■ EXTRACTED INFORMATION
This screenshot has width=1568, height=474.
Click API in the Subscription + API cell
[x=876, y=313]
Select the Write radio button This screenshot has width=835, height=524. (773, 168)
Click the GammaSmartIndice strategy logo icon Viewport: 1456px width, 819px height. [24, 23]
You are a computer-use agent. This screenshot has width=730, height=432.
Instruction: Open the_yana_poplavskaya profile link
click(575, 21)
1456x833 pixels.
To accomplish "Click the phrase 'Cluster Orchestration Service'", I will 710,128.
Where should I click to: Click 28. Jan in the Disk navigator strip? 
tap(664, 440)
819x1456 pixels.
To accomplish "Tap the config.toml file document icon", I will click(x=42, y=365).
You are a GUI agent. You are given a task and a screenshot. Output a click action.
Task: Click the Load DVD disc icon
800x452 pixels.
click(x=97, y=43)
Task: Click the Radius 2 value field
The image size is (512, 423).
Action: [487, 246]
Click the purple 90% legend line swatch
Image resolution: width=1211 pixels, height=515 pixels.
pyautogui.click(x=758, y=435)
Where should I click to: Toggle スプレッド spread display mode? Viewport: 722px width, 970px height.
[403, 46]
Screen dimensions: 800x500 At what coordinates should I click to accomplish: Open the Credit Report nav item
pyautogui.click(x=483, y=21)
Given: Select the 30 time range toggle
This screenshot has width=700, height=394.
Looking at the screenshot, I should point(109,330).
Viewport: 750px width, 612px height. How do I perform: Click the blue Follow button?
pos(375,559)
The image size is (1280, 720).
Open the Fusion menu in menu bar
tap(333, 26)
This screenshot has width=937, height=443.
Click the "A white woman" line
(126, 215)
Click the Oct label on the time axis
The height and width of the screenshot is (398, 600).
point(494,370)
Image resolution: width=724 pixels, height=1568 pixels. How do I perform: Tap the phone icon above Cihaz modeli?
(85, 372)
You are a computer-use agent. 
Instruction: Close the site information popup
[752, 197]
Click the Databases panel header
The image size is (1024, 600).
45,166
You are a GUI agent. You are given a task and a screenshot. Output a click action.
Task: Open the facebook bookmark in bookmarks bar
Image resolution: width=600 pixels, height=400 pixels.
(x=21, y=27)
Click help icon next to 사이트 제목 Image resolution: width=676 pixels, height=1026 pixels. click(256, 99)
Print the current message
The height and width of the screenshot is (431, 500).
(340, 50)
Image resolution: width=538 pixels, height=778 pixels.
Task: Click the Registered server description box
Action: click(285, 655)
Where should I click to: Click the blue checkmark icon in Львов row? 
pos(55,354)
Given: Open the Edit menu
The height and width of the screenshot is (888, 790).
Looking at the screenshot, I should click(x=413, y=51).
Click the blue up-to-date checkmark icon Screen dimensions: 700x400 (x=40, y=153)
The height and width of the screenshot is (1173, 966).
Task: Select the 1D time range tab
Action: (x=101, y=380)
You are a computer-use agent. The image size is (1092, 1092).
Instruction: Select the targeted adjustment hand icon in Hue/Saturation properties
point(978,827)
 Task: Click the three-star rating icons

■ TASK PROMPT
Copy task. Give back the whole listing exactly as written.

■ RESPONSE BOX
This screenshot has width=1568, height=474.
Click API in the Subscription + API cell
[x=876, y=313]
Select the Write radio button This screenshot has width=835, height=524. (773, 168)
Click the GammaSmartIndice strategy logo icon Viewport: 1456px width, 819px height. [24, 23]
You are a computer-use agent. This screenshot has width=730, height=432.
Instruction: Open the_yana_poplavskaya profile link
click(575, 21)
1456x833 pixels.
To accomplish "Click the phrase 'Cluster Orchestration Service'", I will 710,128.
Where should I click to: Click 28. Jan in the Disk navigator strip? 
tap(664, 440)
819x1456 pixels.
To accomplish "Tap the config.toml file document icon", I will click(x=42, y=365).
You are a GUI agent. You are given a task and a screenshot. Output a click action.
Task: Click the Load DVD disc icon
800x452 pixels.
click(x=97, y=43)
Task: Click the Radius 2 value field
The image size is (512, 423).
Action: [487, 246]
Click the purple 90% legend line swatch
Image resolution: width=1211 pixels, height=515 pixels.
pyautogui.click(x=758, y=435)
Where should I click to: Toggle スプレッド spread display mode? Viewport: 722px width, 970px height.
[403, 46]
Screen dimensions: 800x500 At what coordinates should I click to accomplish: Open the Credit Report nav item
pyautogui.click(x=483, y=21)
Given: Select the 30 time range toggle
This screenshot has width=700, height=394.
Looking at the screenshot, I should point(109,330).
Viewport: 750px width, 612px height. How do I perform: Click the blue Follow button?
pos(375,559)
The image size is (1280, 720).
Open the Fusion menu in menu bar
tap(333, 26)
This screenshot has width=937, height=443.
Click the "A white woman" line
(126, 215)
Click the Oct label on the time axis
The height and width of the screenshot is (398, 600).
point(494,370)
Image resolution: width=724 pixels, height=1568 pixels. How do I perform: Tap the phone icon above Cihaz modeli?
(85, 372)
You are a computer-use agent. 
Instruction: Close the site information popup
[752, 197]
Click the Databases panel header
The image size is (1024, 600).
45,166
You are a GUI agent. You are given a task and a screenshot. Output a click action.
Task: Open the facebook bookmark in bookmarks bar
Image resolution: width=600 pixels, height=400 pixels.
(x=21, y=27)
Click help icon next to 사이트 제목 Image resolution: width=676 pixels, height=1026 pixels. click(256, 99)
Print the current message
The height and width of the screenshot is (431, 500).
(340, 50)
Image resolution: width=538 pixels, height=778 pixels.
Task: Click the Registered server description box
Action: click(285, 655)
Where should I click to: Click the blue checkmark icon in Львов row? 
pos(55,354)
Given: Open the Edit menu
The height and width of the screenshot is (888, 790).
Looking at the screenshot, I should click(x=413, y=51).
Click the blue up-to-date checkmark icon Screen dimensions: 700x400 (x=40, y=153)
The height and width of the screenshot is (1173, 966).
Task: Select the 1D time range tab
Action: (x=101, y=380)
You are a computer-use agent. The image size is (1092, 1092).
Instruction: Select the targeted adjustment hand icon in Hue/Saturation properties
point(978,827)
 Task: Click the three-star rating icons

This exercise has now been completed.